Bombard v. Central Hudson Gas & Electric Co.

205 A.D.2d 1018, 614 N.Y.S.2d 577, 1994 N.Y. App. Div. LEXIS 6727
CourtAppellate Division of the Supreme Court of the State of New York
DecidedJune 30, 1994
StatusPublished
Cited by20 cases

This text of 205 A.D.2d 1018 (Bombard v. Central Hudson Gas & Electric Co.) is published on Counsel Stack Legal Research, covering Appellate Division of the Supreme Court of the State of New York primary law. Counsel Stack provides free access to over 12 million legal documents including statutes, case law, regulations, and constitutions.

Bluebook
Bombard v. Central Hudson Gas & Electric Co., 205 A.D.2d 1018, 614 N.Y.S.2d 577, 1994 N.Y. App. Div. LEXIS 6727 (N.Y. Ct. App. 1994).

Opinion

Weiss, J.

Appeal from an order of the Supreme Court (Viscardi, J.), entered April 2, 1993 in Essex County, which, inter alia, granted defendant Central Hudson Gas and Electric Company’s cross motion for summary judgment dismissing certain causes of action against it.

Plaintiff, an employee of Northern Car Crushers Division (hereinafter Northern) of George Moore Trucking and Equipment Corporation, sustained personal injuries on December 8, 1988 when he came in contact with high-voltage electric transmission lines owned by defendant Central Hudson Gas and Electric Company which ran along and over a 100-foot wide strip of land in the Village of Wappingers Falls, Dutchess County, bisecting property owned by defendant Mid-Hudson Auto Wreckers, Inc. Northern had contracted with Mid-Hudson Auto to remove wrecked automobiles stored on both the Mid-Hudson Auto property and the 100-foot wide strip owned by Central Hudson Gas. The automobiles were crushed and then stacked on a flatbed truck which the Northern driver had positioned under the power lines.

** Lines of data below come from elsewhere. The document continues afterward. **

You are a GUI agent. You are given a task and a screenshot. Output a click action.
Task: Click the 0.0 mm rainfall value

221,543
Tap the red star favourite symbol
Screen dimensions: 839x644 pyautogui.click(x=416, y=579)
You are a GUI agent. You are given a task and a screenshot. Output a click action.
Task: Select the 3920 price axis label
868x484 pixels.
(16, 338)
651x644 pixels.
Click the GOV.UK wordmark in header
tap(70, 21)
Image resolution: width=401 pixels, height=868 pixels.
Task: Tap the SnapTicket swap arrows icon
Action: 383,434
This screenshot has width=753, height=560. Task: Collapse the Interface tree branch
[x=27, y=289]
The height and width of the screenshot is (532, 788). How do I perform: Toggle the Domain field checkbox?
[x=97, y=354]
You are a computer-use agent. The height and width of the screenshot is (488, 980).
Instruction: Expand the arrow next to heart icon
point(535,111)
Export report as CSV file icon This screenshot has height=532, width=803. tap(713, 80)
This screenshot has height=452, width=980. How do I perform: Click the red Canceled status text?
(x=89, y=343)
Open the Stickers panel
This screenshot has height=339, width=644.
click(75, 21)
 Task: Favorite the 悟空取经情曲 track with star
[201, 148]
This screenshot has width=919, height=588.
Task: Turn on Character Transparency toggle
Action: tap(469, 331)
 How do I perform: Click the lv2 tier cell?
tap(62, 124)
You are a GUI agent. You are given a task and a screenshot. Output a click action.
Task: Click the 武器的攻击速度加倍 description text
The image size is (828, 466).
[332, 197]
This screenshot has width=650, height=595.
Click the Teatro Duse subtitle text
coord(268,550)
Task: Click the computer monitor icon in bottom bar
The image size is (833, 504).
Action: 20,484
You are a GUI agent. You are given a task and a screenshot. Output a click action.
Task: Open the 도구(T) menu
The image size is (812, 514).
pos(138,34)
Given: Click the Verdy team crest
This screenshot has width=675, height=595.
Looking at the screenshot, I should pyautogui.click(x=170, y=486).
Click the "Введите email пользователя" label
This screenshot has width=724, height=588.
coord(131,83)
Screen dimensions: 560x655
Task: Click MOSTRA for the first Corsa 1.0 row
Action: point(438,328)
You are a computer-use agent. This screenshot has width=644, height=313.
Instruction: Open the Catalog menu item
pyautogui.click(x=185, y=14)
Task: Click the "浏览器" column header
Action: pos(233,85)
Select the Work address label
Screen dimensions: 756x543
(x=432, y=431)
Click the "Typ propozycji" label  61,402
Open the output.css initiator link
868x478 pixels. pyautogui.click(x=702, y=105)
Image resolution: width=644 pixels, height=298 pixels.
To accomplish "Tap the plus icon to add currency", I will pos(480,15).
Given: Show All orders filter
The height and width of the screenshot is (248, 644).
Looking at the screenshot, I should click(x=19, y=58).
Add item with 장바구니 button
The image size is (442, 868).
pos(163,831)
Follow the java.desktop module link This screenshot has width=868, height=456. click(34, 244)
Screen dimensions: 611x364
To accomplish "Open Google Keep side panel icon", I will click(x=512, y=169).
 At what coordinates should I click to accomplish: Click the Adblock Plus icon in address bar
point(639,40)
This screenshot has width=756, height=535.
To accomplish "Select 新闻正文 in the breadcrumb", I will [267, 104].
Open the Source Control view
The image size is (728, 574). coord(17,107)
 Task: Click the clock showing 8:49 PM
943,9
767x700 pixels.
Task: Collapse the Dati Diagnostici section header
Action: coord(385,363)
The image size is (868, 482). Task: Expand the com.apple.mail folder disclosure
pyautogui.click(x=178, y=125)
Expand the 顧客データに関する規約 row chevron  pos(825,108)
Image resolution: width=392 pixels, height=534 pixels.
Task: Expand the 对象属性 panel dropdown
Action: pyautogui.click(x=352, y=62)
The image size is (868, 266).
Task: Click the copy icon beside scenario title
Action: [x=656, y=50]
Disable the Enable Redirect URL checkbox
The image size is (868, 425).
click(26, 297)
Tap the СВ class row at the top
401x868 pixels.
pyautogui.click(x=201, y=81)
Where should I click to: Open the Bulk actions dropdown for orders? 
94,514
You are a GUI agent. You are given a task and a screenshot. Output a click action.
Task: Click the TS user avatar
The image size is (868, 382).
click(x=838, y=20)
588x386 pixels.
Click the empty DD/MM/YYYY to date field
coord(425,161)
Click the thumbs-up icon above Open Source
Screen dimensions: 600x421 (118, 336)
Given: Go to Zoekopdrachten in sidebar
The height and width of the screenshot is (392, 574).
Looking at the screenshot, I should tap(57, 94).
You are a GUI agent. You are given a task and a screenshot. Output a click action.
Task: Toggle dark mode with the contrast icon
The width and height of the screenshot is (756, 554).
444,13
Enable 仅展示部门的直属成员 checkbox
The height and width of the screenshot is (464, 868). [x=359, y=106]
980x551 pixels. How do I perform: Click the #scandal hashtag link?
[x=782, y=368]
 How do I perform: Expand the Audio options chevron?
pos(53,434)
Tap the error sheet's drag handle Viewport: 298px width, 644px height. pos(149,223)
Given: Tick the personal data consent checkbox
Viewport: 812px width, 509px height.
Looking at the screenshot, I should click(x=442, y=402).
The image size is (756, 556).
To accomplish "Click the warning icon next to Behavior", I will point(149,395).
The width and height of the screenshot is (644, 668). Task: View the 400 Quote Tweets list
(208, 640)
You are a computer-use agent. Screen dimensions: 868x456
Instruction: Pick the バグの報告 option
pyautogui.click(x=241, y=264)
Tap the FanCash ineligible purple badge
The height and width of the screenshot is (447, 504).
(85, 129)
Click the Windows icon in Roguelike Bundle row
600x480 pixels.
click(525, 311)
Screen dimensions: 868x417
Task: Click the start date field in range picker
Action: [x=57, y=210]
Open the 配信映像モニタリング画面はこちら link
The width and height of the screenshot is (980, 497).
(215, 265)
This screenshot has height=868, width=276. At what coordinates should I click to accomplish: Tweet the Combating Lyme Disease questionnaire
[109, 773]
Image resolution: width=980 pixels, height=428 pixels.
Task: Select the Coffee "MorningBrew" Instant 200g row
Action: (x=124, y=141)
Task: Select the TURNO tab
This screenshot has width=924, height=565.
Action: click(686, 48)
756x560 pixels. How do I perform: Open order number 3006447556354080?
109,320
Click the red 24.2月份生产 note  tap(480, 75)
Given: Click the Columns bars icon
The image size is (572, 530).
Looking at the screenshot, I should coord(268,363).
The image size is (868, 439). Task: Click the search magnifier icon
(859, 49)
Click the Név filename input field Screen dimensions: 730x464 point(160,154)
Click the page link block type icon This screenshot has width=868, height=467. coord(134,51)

Plaintiff climbed [1019]*1019to the top of the crushed automobiles to secure the load with cables and, when he raised his hands, came in contact with an uninsulated 69,000-volt power line, causing him to be severely injured.

Plaintiff commenced this action against Central Hudson Gas and Mid-Hudson Auto alleging causes of action in negligence for, inter alia, failure to warn, failure to provide a safe place to work, breach of a deed covenant to protect persons near the transmission lines, and the joint negligence of both defendants based on the preceding allegations. When plaintiff sought leave to amend the complaint to add a Labor Law § 200 (1) cause of action, Central Hudson Gas cross-moved for summary judgment dismissing that portion of the first cause of action based on its failure to warn, the third cause of action alleging breach of a deed covenant and the fourth cause of action for failure to state a cause of action. Supreme Court denied plaintiff’s motion and granted defendant’s cross motion for partial summary judgment.

On this appeal plaintiff has focused upon two arguments, in the first of which he contends that it was error to dismiss what he characterizes to be a cause of action based on "premise [sic] liability”, and also the Labor Law § 200 causes of action.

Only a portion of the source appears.